━━━ Information given
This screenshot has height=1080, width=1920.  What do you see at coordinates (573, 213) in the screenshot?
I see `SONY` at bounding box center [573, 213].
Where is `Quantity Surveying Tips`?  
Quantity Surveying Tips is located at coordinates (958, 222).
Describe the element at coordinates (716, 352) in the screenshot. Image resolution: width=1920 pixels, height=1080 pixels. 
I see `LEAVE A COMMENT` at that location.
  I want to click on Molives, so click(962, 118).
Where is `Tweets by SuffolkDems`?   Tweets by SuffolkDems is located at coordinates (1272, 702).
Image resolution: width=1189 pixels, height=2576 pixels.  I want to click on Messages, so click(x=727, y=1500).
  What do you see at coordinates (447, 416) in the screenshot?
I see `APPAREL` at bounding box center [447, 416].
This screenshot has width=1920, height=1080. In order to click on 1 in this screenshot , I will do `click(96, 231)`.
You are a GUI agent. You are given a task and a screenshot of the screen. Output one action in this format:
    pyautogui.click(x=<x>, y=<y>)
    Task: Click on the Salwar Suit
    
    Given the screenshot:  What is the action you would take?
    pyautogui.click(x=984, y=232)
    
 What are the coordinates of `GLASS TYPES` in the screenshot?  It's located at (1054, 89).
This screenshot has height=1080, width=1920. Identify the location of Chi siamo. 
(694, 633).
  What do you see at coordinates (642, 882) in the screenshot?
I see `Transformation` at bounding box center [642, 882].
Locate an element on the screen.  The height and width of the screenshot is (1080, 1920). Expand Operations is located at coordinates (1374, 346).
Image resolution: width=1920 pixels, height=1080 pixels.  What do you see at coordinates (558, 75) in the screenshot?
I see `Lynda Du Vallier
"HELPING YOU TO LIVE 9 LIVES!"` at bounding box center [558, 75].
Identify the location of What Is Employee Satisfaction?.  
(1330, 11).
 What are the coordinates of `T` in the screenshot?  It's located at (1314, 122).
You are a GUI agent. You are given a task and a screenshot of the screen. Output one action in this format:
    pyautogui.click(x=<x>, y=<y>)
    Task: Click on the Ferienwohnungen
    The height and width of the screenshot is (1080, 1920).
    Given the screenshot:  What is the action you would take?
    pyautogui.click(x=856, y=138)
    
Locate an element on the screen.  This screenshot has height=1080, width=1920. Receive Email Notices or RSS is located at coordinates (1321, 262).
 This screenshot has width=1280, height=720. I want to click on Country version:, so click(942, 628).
━━━━━━
* Problem statement *
Rewrite all of the data above, putting "Find the position of" wherever "Identify the location of" appears. Leave everything else as it is.

* Response *
This screenshot has height=1080, width=1920.  What do you see at coordinates (573, 213) in the screenshot?
I see `SONY` at bounding box center [573, 213].
Where is `Quantity Surveying Tips`?  
Quantity Surveying Tips is located at coordinates (958, 222).
Describe the element at coordinates (716, 352) in the screenshot. Image resolution: width=1920 pixels, height=1080 pixels. 
I see `LEAVE A COMMENT` at that location.
  I want to click on Molives, so click(962, 118).
Where is `Tweets by SuffolkDems`?   Tweets by SuffolkDems is located at coordinates (1272, 702).
Image resolution: width=1189 pixels, height=2576 pixels.  I want to click on Messages, so click(x=727, y=1500).
  What do you see at coordinates (447, 416) in the screenshot?
I see `APPAREL` at bounding box center [447, 416].
This screenshot has width=1920, height=1080. In order to click on 1 in this screenshot , I will do `click(96, 231)`.
You are a GUI agent. You are given a task and a screenshot of the screen. Output one action in this format:
    pyautogui.click(x=<x>, y=<y>)
    Task: Click on the Salwar Suit
    
    Given the screenshot:  What is the action you would take?
    pyautogui.click(x=984, y=232)
    
 What are the coordinates of `GLASS TYPES` in the screenshot?  It's located at (1054, 89).
This screenshot has height=1080, width=1920. Find the position of Chi siamo. 
(694, 633).
  What do you see at coordinates (642, 882) in the screenshot?
I see `Transformation` at bounding box center [642, 882].
Locate an element on the screen.  The height and width of the screenshot is (1080, 1920). Expand Operations is located at coordinates (1374, 346).
Image resolution: width=1920 pixels, height=1080 pixels.  What do you see at coordinates (558, 75) in the screenshot?
I see `Lynda Du Vallier
"HELPING YOU TO LIVE 9 LIVES!"` at bounding box center [558, 75].
Find the position of What Is Employee Satisfaction?.  
(1330, 11).
 What are the coordinates of `T` in the screenshot?  It's located at (1314, 122).
You are a GUI agent. You are given a task and a screenshot of the screen. Output one action in this format:
    pyautogui.click(x=<x>, y=<y>)
    Task: Click on the Ferienwohnungen
    The height and width of the screenshot is (1080, 1920).
    Given the screenshot:  What is the action you would take?
    pyautogui.click(x=856, y=138)
    
Locate an element on the screen.  This screenshot has height=1080, width=1920. Receive Email Notices or RSS is located at coordinates (1321, 262).
 This screenshot has width=1280, height=720. I want to click on Country version:, so click(942, 628).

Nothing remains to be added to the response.